Many tech companies are guilty of losing contact with their customers because they assume all tech customers (and their staff who use their software) like to communicate online. However, human beings are a varied bunch and to really engage clients, as in any other industry, a series of communication methods should be adopted.
This can include face to face contact, telephone and obviously online methods such as email and website/online chat support.
However, in a world where everything is virtual, sometimes customers like to see something tangible – and occasionally, something coming physically through the mail offers a great point of difference.
Direct mail services can be a really valuable part of any tech customer service strategy and can help you engage customers in ways that clients really appreciate. Here’s just some suggestions where you can utilise it to build customer loyalty, help create a positive impression and maintain engagement with your less tech-friendly clients.
Personalized Communication: Use direct mail to send personalized letters or cards to customers. This can be especially effective for thanking them for their business, following up after a service interaction, or informing them about new features or services. Personalization can include their name, details about their recent interactions with your service, or customized offers based on their usage patterns.
Feedback Collection: Send out surveys or feedback forms through direct mail. While online surveys are common, a physical mail piece can stand out and might be more engaging for some customers. This can help you gather valuable insights into customer satisfaction and areas for improvement.
Educational Material: Sometimes a screen just won’t do – many people prefer to read. Provide educational content such as user manuals, tips and tricks booklets, or information about product updates in a hard format. For tech products, having a physical reference can be helpful, especially for less tech-savvy customers who might appreciate having a tangible guide.
Loyalty Programs and Incentives: Use direct mail to inform customers about loyalty programs or to send out incentives like discount coupons or exclusive offers. This can encourage repeat business and increase customer loyalty.
Announcements and Updates: Send announcements about new products, services, or significant updates.
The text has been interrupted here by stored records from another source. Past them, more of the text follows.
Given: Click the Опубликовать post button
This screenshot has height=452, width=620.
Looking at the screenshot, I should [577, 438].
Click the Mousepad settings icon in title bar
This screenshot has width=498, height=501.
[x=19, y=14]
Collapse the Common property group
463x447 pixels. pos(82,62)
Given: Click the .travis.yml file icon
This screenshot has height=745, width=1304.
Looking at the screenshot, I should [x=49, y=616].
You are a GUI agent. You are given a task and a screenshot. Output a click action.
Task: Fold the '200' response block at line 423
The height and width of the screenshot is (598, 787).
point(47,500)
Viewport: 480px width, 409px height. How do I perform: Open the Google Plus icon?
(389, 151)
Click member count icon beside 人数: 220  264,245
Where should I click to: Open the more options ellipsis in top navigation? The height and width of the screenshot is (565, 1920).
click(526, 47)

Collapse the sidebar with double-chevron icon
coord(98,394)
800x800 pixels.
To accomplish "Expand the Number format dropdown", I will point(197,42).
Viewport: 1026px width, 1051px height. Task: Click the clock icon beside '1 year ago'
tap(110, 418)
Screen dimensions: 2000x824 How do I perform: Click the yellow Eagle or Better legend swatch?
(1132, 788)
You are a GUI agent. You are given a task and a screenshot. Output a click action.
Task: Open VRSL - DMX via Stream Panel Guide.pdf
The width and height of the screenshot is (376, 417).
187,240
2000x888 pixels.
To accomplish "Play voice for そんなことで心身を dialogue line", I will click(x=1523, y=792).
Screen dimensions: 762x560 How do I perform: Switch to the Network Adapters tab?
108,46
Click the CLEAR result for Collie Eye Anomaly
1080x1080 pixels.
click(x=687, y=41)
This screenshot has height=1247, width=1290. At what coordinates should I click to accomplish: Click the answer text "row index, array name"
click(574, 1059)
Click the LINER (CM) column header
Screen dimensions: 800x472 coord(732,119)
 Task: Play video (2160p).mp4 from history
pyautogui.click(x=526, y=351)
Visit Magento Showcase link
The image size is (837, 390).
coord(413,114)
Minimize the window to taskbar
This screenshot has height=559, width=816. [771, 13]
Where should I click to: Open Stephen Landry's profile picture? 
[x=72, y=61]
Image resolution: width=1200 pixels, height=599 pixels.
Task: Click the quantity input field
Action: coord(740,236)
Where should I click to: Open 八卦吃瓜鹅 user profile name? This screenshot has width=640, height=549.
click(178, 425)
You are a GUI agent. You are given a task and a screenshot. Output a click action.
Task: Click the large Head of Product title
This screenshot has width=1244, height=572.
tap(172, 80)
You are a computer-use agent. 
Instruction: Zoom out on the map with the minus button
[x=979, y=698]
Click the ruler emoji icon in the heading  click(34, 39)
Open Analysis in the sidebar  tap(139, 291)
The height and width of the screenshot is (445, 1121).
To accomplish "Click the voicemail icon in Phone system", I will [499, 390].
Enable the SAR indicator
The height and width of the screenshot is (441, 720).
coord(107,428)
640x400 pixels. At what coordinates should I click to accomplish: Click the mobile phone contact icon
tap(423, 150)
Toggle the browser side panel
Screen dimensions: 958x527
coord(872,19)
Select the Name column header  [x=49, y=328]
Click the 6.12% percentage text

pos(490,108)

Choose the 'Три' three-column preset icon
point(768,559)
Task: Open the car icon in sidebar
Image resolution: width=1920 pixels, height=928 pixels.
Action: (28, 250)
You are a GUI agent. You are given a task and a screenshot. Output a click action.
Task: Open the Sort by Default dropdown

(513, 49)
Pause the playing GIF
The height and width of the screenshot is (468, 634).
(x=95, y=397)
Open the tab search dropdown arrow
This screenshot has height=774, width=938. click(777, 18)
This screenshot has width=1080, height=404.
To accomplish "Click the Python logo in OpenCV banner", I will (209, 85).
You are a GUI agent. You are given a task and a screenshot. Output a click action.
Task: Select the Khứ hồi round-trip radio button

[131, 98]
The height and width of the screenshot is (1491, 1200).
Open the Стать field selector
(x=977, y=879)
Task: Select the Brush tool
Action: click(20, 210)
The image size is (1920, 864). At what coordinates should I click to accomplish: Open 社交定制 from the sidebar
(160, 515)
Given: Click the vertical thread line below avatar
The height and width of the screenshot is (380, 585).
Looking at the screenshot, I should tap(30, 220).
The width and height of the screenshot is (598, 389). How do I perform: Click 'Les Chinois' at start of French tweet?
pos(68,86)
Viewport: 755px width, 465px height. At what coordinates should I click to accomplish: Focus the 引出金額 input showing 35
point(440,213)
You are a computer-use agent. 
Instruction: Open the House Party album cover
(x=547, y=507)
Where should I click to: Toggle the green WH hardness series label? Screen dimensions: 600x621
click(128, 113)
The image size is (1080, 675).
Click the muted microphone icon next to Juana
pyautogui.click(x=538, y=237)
While these can also be communicated via email or social media, a direct mail piece can be more impactful and less likely to be lost in a crowded inbox.
Event Invitations: If your company hosts events, workshops, or webinars, sending invitations through direct mail can be an effective and eye-catching way to grab attention and increase participation. It doesn’t just have to be what’s on the paper, the paper and card itself can be part of the design, so think unusual shapes, bright colours and fun!
Marketing: If you have add-ons, additional services or you just want to let your customers know about your latest upsells, a simple direct mail postcard can work wonders
Branding: Use direct mail as a tool to strengthen your brand. High-quality, well-designed mail pieces can leave a positive impression and help your brand stand out.
Problem Resolution Follow-ups: After resolving a customer’s issue, sending a follow-up letter or card can show that you value their business and are committed to their satisfaction. This can turn a potentially negative experience into a positive one.
Cross-Selling and Upselling: Include offers for complementary products or services that might interest the customer based on their purchase history or service usage.
Holiday and Birthday Cards: Sending cards during holidays or on customer birthdays can add a personal touch and help build a stronger emotional connection with your brand.
To effectively integrate direct mail into your customer service strategy, it’s important to ensure that it complements your digital efforts and aligns with your overall customer experience goals.
Additionally, consider the environmental impact of direct mail and explore eco-friendly options where possible.